Texto de lectura ▸

● ● ●

Agárrate, Catalina




Este dicho popular es rioplatense, pero existe una disputa sobre su origen.

Una versión lo sitúa en los circos populares que recorrían los barrios de Buenos Aires en la década del 40. En uno de ellos había una trapecista llamada Catalina, quien descendía, como es habitual en las familias circenses, de una larga tradición de trapecistas.

Pero su familia tenía una macabra particularidad. La bisabuela, la abuela y la madre habían muerto ejecutando sus números. La intrépida Catalina no se amilanó ante semejante mala suerte o falta de talento genético y se hizo trapecista.

Ello constituía un elemento de morbosa atracción para el público. Cuando ella actuaba le gritaban: "Agárrate, Catalina, agárrate bien" y Catalina lo hacia. Pero su destino parece que estaba escrito, porque en una ocasión, cuando ya concluía su actuación, apuntaron mal y el hombre-bala se fue derechito al torso de Catalina, matándola en el acto.

● ● ●

Datos guardados ▸
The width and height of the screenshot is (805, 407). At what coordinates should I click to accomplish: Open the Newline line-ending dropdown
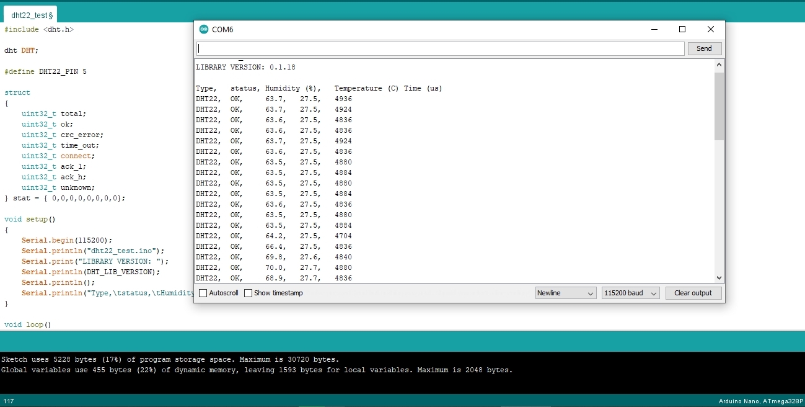click(566, 293)
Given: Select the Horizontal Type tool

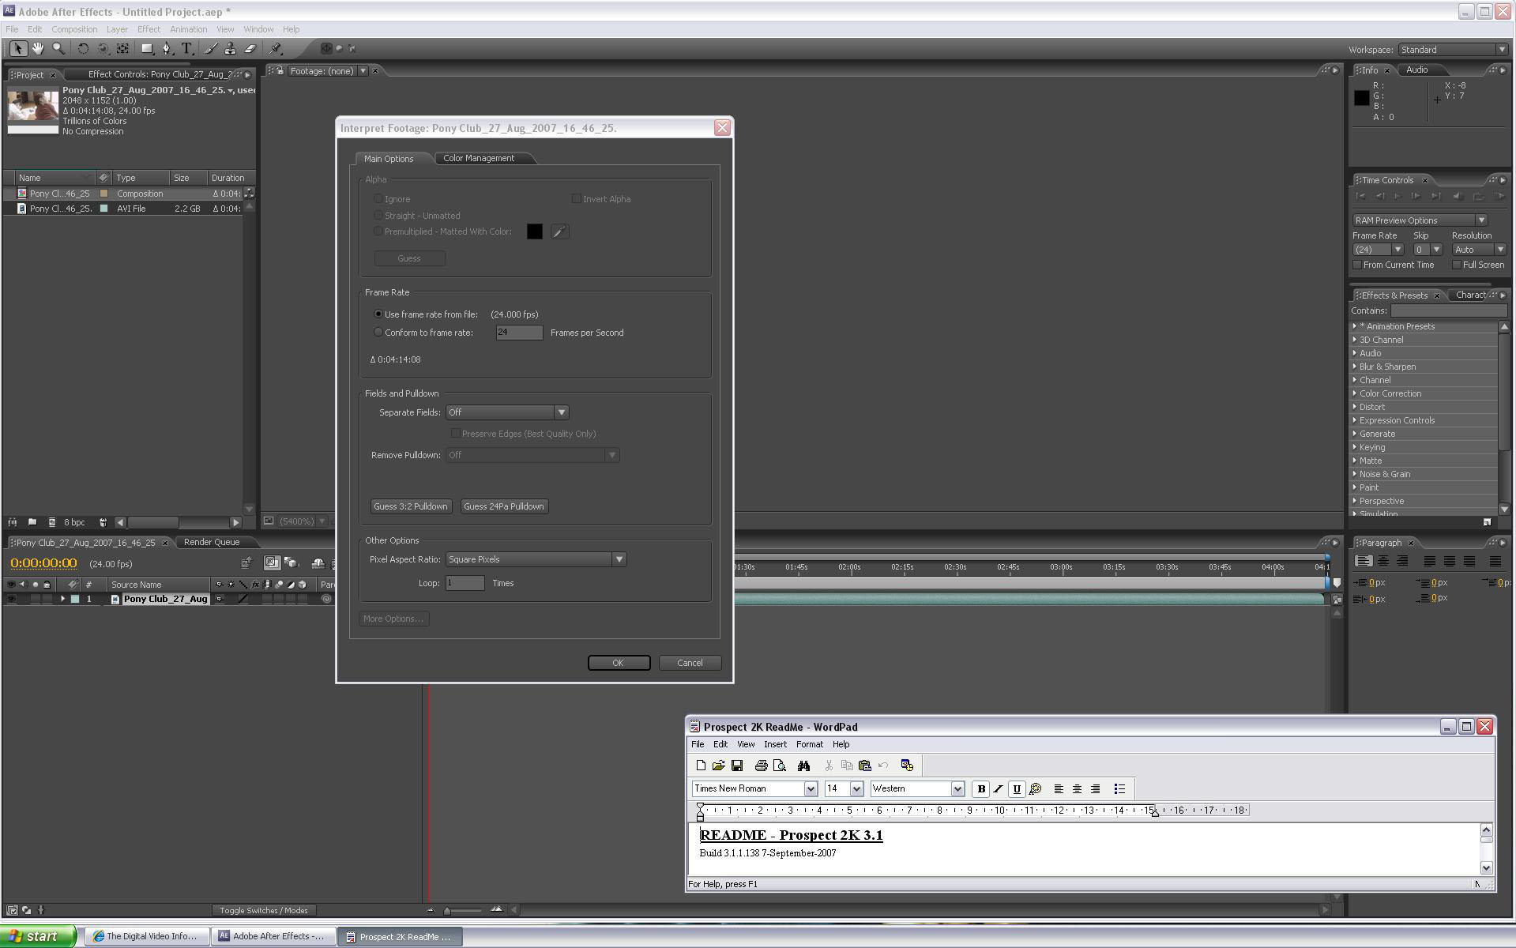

● ● ●

Responde estas preguntas sobre el texto acerca del dicho «Agárrate, Catalina».
(a) ¿En qué década sitúa una de las versiones los circos populares de Buenos Aires?
(b) ¿Qué familiares de Catalina habían muerto ejecutando sus números?
(c) ¿Qué le gritaba el público a Catalina cuando actuaba?

Solución ▸
(a) En la década del 40.
(b) La bisabuela, la abuela y la madre.
(c) "Agárrate, Catalina, agárrate bien".